David Nabarro, appointed by the UN to co-ordinate the global response to Ebola, says flight bans are hampering the response to the crisis in West Africa.

The UN's new leader on Ebola says the fight against the epidemic is a "war" which could take another six months, and warns that airlines boycotting the region are hampering the response.

David Nabarro, a British physician the United Nations has appointed to co-ordinate the global response to the crisis, was in Sierra Leone's capital Freetown for the fifth day of a tour of the region.

"The effort to defeat Ebola is not a battle but a war which requires everybody working together, hard and effectively," he told a news conference.

"I hope it will be done in six months but we have to do it until it is completed."

UN officials have pledged to step up efforts against the lethal tropical virus, which has infected more than 2,600 and killed 1,427 since the start of the year.

Adding to the crisis, the Democratic Republic of Congo on Sunday confirmed its two first cases of Ebola this year, claiming they were unrelated to the epidemic in west Africa.

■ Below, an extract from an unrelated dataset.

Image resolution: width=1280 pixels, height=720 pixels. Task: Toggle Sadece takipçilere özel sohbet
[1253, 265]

And in Liberia, the death of a doctor treated with an experimental serum cast doubt on hopes that new drugs could help to contain the worst-ever outbreak of the deadly disease.

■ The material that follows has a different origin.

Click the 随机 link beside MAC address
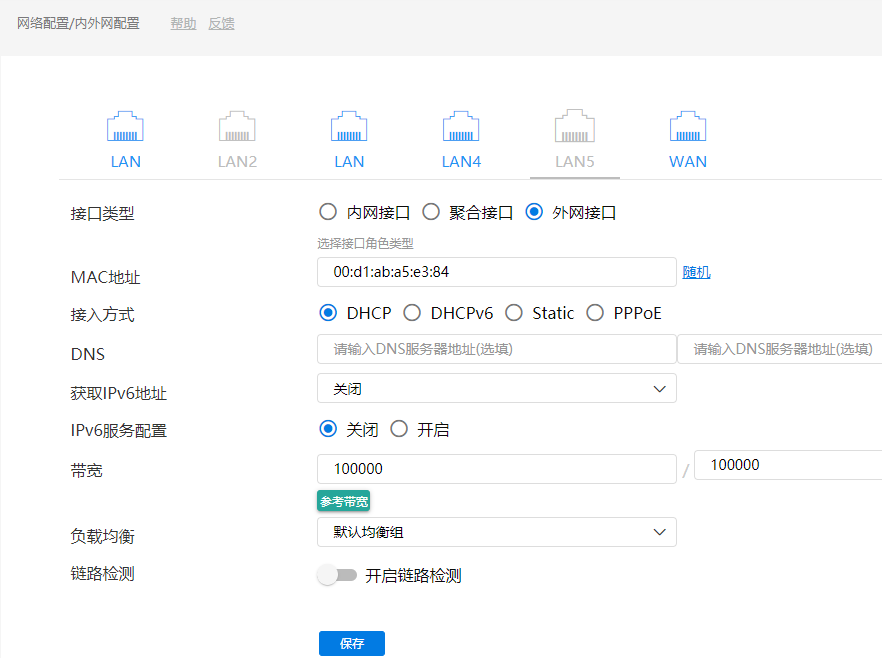882x658 pixels. pos(696,272)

Nabarro, who has been charged with revitalising the health sectors of Ebola-hit Liberia, Guinea, Sierra Leone and Nigeria, said bans on flights to afflicted countries were hampering UN efforts to stop the epidemic.

Almost all airlines running services to and from the three hardest-hit nations' capitals have announced a temporary suspension until the spread of the disease is brought under control.

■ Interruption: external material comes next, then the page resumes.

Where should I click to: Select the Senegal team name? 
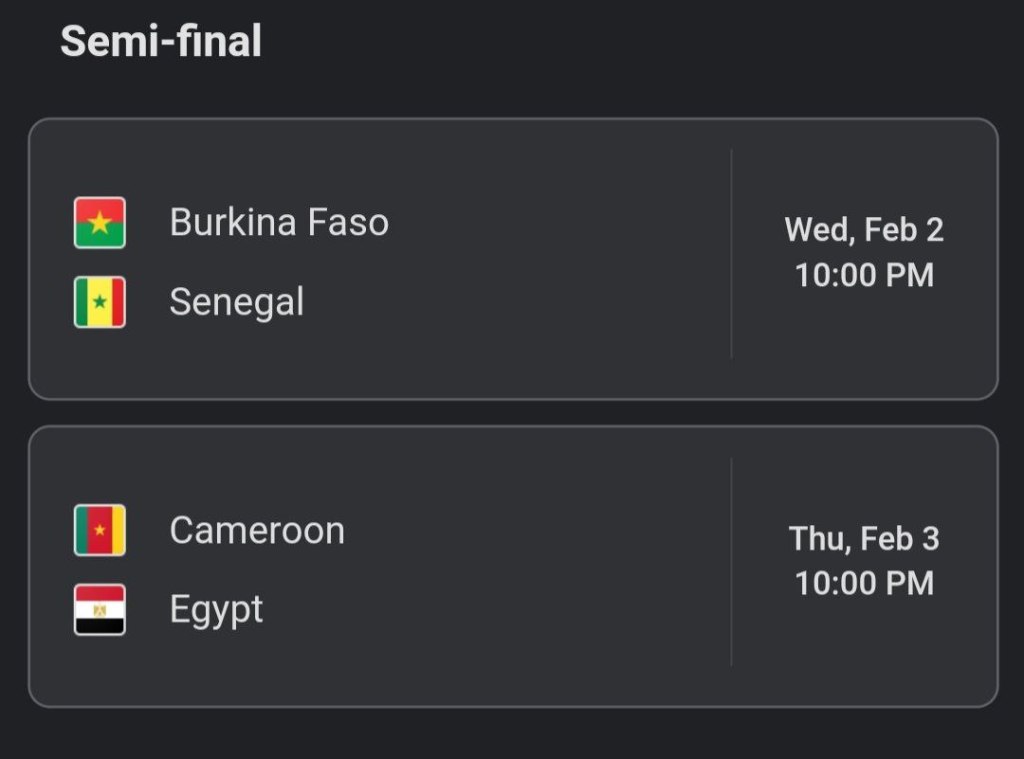point(237,302)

"By isolating the country, it makes it difficult for the UN to do its work," said Nabarro.

"Pilots and others, as well as passengers, generally have very low risk of Ebola infection," Keiji Fukuda, the WHO's Assistant Director-General on Health Security, told the news conference.

Liberia has suffered most since the outbreak of the deadly virus erupted earlier this year, with 624 deaths.

Guinea, where the disease was first discovered, has reported 406 deaths, Sierra Leone 392 and Nigeria five, the World Health Organisation (WHO) said on Friday.

The news conference followed an announcement by Liberia that a doctor treated with experimental American anti-Ebola serum ZMapp had died.

Abraham Borbor, a Liberian national, died on Sunday night but two other health workers receiving the serum are still in treatment, Liberian Information Minister Lewis Brown told AFP.

Japan had said earlier that it was ready to offer an experimental drug developed by a Japanese company to help stem the global tide of Ebola.

The WHO has been discussing the use of unapproved drugs as a way of getting a handle on an outbreak.

The clamour for untested drugs is expected to intensify after DR Congo on Sunday confirmed two of eight samples taken from victims of a mystery fever had tested positive for Ebola.

The confirmation marks the seventh outbreak of Ebola in DR Congo, where the virus was first identified in 1976, near the a river after which it is named.

Meanwhile Britain's first Ebola patient, a male nurse who contracted the disease in Sierra Leone, was admitted to the country's only specialist Ebola isolation unit in London at the weekend.

The patient, named in British media as 29-year-old William Pooley, is not "seriously unwell" according to the Department of Health.